Правление Бонапарта вначале – это идеальный произвол; после законодательной тирании, после припадочного правления факций он является сущим благодеянием. Положим, некоторые акты, если приглядеться к ним ближе, оказываются испорченными ограничениями и расчетами чисто личного характера, но все же они представляются великодушными, мужественными и глубоко разумными. Консулу признательны за то, что он снова выдвинул на почетное место истинные принципы власти, за то, что он вернул Францию к действительности, победив химеру. В нем, каким он проявляет себя, приветствуют, главным образом, победу здравого смысла. И, по мере того, как эта лучезарная заря все выше и выше разливается по горизонту, в ней видят обет грядущих мирных дней: г-жа Делессер пишет из Парижа за границу об утешительном будущем и прибавляет: “Вы понимаете, с каким облегчением вздохнули друзья этой страны, ибо они надеются, что результатом этого царства справедливости и администрации, столь же твердой, как и упорядоченной, будет мир”.[882]

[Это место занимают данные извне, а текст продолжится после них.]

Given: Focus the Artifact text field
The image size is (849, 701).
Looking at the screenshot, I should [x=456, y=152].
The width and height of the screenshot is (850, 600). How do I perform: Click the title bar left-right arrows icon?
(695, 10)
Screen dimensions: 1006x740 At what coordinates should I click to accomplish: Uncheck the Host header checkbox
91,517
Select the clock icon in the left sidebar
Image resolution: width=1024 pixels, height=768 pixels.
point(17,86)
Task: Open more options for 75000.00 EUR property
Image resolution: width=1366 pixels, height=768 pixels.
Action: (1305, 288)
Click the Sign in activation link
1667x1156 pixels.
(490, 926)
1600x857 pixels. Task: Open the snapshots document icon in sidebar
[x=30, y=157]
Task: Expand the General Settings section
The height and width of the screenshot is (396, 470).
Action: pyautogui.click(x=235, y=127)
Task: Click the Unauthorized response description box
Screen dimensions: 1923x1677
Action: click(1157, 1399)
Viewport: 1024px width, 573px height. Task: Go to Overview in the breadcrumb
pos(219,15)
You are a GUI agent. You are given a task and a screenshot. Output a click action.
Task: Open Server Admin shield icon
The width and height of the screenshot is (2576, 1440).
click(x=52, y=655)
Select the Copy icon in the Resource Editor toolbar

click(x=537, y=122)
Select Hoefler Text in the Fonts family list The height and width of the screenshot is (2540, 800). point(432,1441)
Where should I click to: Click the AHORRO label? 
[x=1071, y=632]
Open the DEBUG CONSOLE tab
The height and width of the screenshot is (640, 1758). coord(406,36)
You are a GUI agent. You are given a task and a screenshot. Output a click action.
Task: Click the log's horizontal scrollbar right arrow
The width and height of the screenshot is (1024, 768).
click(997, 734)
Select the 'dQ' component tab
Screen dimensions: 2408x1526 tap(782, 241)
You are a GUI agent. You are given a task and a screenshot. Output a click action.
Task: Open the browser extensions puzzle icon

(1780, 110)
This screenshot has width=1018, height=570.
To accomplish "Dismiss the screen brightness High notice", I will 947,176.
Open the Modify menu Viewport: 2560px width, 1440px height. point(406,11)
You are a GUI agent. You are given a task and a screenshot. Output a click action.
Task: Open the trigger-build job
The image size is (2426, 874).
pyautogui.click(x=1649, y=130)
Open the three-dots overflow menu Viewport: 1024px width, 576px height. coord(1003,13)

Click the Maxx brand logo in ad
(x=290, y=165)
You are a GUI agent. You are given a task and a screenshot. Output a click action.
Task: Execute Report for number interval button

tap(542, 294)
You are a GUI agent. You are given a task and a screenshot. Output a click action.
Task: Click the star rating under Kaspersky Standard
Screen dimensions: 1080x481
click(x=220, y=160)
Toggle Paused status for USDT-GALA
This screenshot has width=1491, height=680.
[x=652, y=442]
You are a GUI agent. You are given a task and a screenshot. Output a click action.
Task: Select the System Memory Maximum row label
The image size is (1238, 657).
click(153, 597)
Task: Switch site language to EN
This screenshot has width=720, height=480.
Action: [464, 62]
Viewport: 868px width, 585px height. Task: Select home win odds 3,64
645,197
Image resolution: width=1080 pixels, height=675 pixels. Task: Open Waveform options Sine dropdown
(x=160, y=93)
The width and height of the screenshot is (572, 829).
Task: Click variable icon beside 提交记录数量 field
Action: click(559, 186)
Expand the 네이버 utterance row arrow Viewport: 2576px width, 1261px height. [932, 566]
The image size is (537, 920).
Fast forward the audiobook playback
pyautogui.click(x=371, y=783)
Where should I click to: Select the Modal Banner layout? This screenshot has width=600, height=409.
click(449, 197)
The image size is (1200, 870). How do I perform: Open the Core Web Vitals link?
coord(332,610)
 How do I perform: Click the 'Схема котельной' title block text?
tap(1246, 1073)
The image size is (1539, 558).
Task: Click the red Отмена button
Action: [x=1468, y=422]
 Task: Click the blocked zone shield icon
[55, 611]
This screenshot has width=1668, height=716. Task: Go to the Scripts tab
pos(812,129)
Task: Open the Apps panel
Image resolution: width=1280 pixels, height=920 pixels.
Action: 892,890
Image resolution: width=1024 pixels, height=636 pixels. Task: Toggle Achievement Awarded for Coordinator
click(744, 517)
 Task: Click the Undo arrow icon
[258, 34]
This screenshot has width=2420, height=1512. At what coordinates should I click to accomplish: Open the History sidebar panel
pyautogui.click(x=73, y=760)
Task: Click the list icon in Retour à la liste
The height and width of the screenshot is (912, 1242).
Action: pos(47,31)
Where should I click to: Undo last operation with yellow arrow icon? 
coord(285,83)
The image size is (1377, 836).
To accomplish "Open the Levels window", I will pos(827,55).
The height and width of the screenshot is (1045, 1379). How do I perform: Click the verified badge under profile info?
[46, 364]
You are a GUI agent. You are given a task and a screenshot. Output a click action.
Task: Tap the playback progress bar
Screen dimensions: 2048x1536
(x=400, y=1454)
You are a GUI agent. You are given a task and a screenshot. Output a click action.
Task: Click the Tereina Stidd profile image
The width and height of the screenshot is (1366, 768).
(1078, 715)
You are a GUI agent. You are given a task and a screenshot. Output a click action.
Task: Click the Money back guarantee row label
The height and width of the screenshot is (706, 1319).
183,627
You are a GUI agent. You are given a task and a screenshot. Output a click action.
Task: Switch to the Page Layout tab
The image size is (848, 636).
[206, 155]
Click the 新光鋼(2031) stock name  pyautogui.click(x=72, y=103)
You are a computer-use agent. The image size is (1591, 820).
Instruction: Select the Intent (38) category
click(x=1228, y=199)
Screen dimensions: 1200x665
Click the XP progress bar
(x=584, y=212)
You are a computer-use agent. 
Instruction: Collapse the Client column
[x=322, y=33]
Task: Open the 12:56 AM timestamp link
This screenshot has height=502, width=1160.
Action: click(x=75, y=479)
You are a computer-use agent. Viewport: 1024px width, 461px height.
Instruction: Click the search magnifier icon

Из всех принятых мер ни одна не произвела такого впечатления во всех стране, как прекращение религиозных гонений и открытие церквей. В Париже с тех пор, как фрюктидор лишил католиков часовен и домовых церквей, устроенных ими в каждом квартале, в их распоряжении осталось всего восемь старых приходских церквей, и то они не пользовались ими безраздельно. А тут моментально было уважено их прошение об открытии церквей, принадлежащих частным лицам,[883] и признаны их права. Это возвращение культа произвольно закрытых храмов было настоящим праздником. Чтобы убедиться в этом, стоит только прочитать донесение центрального бюро. Не забывайте, что это донесение писано чиновниками весьма республиканского образа мыслей, старающимися выказать себя людьми без предрассудков, философами, изрекающими поучения, хотя и не стоящими уже за преследования. “Постановление первого консула относительно свободы вероисповеданий произвело в Париже настоящую сенсацию. Все эти дни замечалось значительное стечение народа у ворот храмов. Много закрытых церквей теперь были открыты вновь к большому удовольствию толпы людей, очень шумно и ярко проявлявших свою радость. Многие обнимались и обменивались рукопожатиями. Все доказывали справедливость наблюдения, выносимого из истории всех времен и всех народов: преследование ведет только к тому, что воззрения гонимого обостряются до настоящего фанатизма.[884]
В провинции, в особенности в деревнях, движение приняло иной характер: беспорядков и мятежей. Сельское население не разумеет юридических тонкостей, не понимает, как это можно позволить молиться в храме и не дозволять благовестить к молитве. Для него свобода вероисповедания значит право исповедовать свою веру, как прежде. Двери храма открыты настежь для верных, Господь – хозяин у себя дома, не допускающий никакого раздела. Долой обряды десятого дня, долой языческие эмблемы; нужно хором петь воскресную обедню, звонить, трезвонить во все колокола; воскресенье целиком должно быть праздником, днем молитвы и отдыха, днем сборищ, забав, танцев, веселья, – вот чего, шумя и волнуясь, требует народ. Ему нужно, чтобы священник имел право в одежде, присвоенной его сану, идти за гробом верующего и благословить его могилу; ему нужны в известные дни пышные церемонии, ослеплявшие его своим блеском, когда он был еще ребенком, процессии, крестные ходы с хоругвями и знаменами, реющими над толпой, религиозные зрелища – символические торжества, поклонение легендарным святым – вся эта роскошь деревни, эта поэзия смиренных, золотящая небесным лучом их убогую жизнь, влачащуюся по земле.